Greenshoe of Rs 750 crore over target corpus likely if demand persists

Alteria Capital founder Ajay Hattangdi and Vinod Murali
Alteria Capital founder Ajay Hattangdi and Vinod Murali
Samreen Ahmad Bengaluru
2 min read Last Updated : Dec 07 2020 | 6:05 AM IST
Venture debt company Alteria Capital will be raising a second fund of Rs 1,000 crore, with a green-shoe of Rs 750 crore, said the firm’s top executive.

The venture debt fund, which has invested in over 30 start-ups so far — such as Dunzo, Rebel Foods, Lendingkart, Zestmoney, Portea, and Toppr — has already received an approval from capital markers regulator Securities and Exchange Board of India, and is expected to have the first closure by the end of the March 2021 quarter.

“Through this fund, we will target start-ups across early and growth stages with cheque size up to Rs 150 crore.

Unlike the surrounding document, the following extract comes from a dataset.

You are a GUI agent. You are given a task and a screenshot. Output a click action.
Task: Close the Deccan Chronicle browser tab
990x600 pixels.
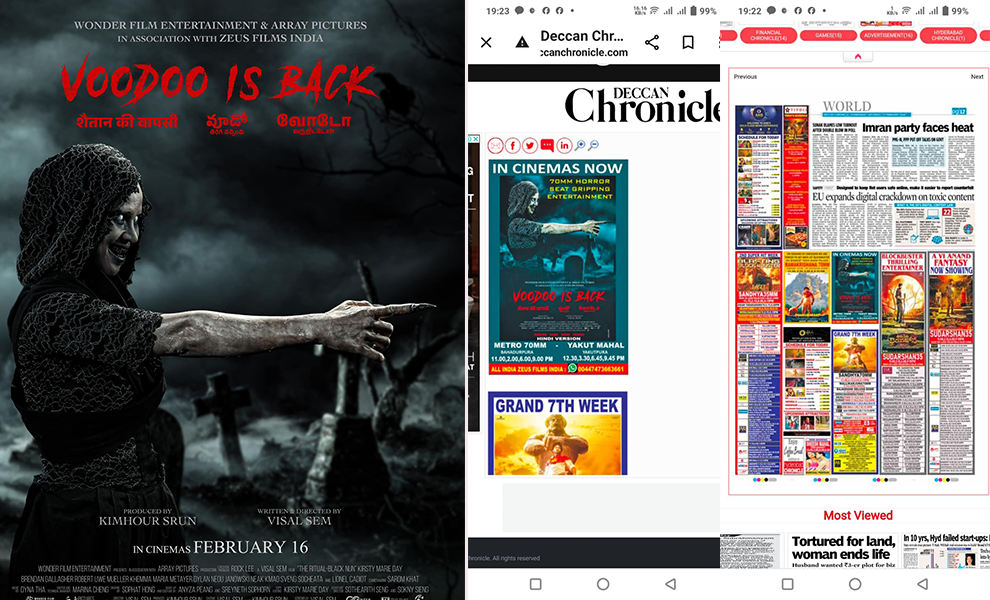point(486,42)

There will also be an allocation for structured debt products aimed at later-stage firms that have a differentiated risk profile,” said Vinod Murali, co-founder and managing partner of Alteria Capital Advisors.

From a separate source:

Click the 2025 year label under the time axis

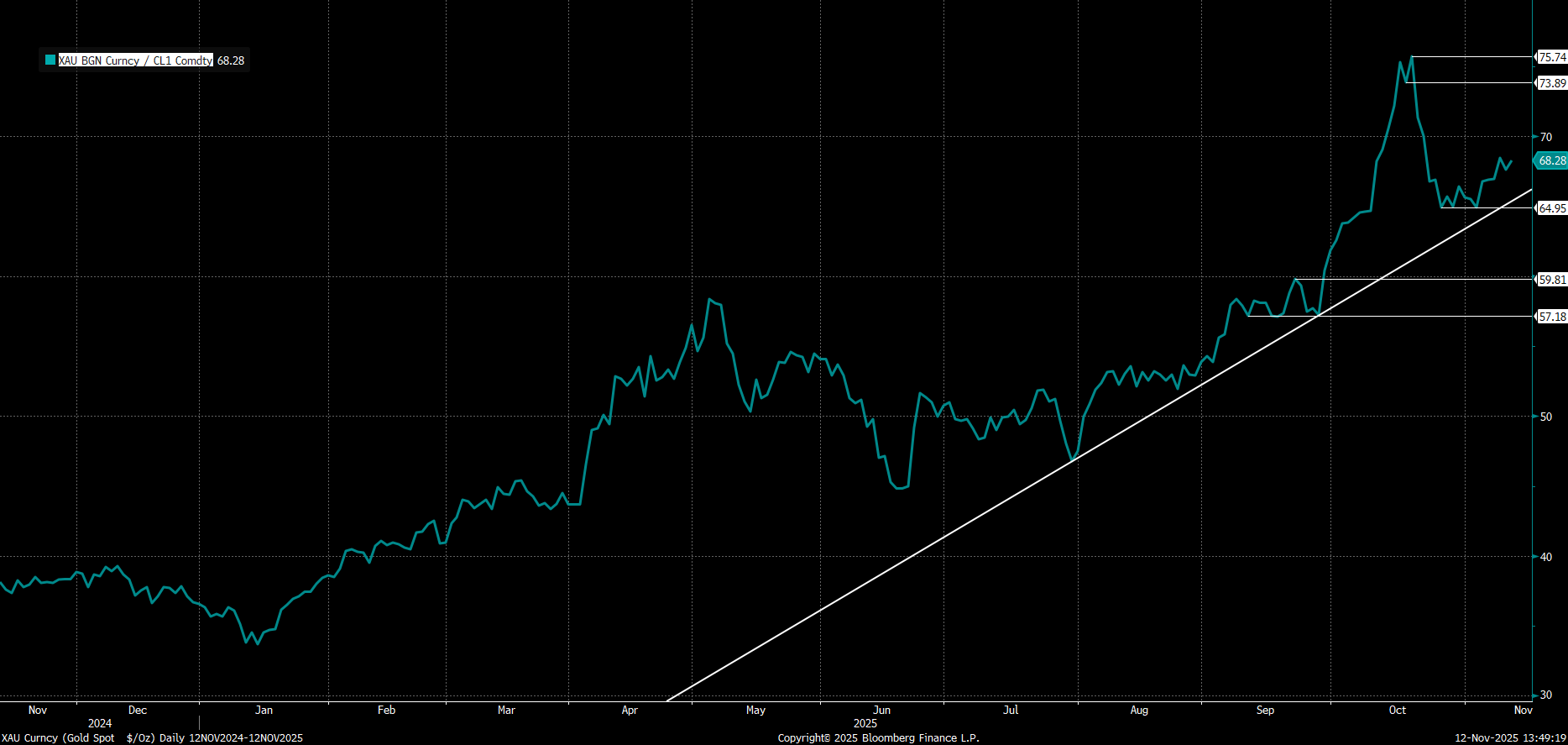[865, 723]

It is targeting investments in at least 50 technology, consumer, and health care start-ups from this fund, which has a deployment period of four years.

The company has on-boarded two new partners. They are — Punit Shah, who was earlier director at InnoVen Capital India, and Ankit Agarwal, an angel investor. 

“Adding two partners of Ankit and Punit’s calibre will enable us to collaborate, identify, and act more effectively against a rapidly growing market opportunity,” said Ajay Hattangdi, co-founder and managing partner of the venture fund.

Alteria Capital is currently investing from its Fund I with a corpus of Rs 962 crore, which has LPs such as Azim Premji Foundation, IndusInd Bank, Small Industries Development Bank of India via fund of funds, and Binny Bansal. 

With its ability to recycle capital, Alteria will have an additional Rs 500 crore to invest in the first fund. Hence, effectively it will have up to Rs 4,000 crore available for funding start-ups from fund I and fund II combined.

“For the second fund, LPs will be predominantly domestic but we are also giving ourselves room to raise money from outside India as well,” said Murali.

Venture debt is an additional layer of capital that sits on top of equity funds, which is a capital for better outcome or insurance for more time, explains Murali. 

As start-ups recognise the benefits of raising alternate capital for their businesses, venture capital has seen a rise in its corpus of deals after the Covid, which is over four times as compared to 2019, say reports.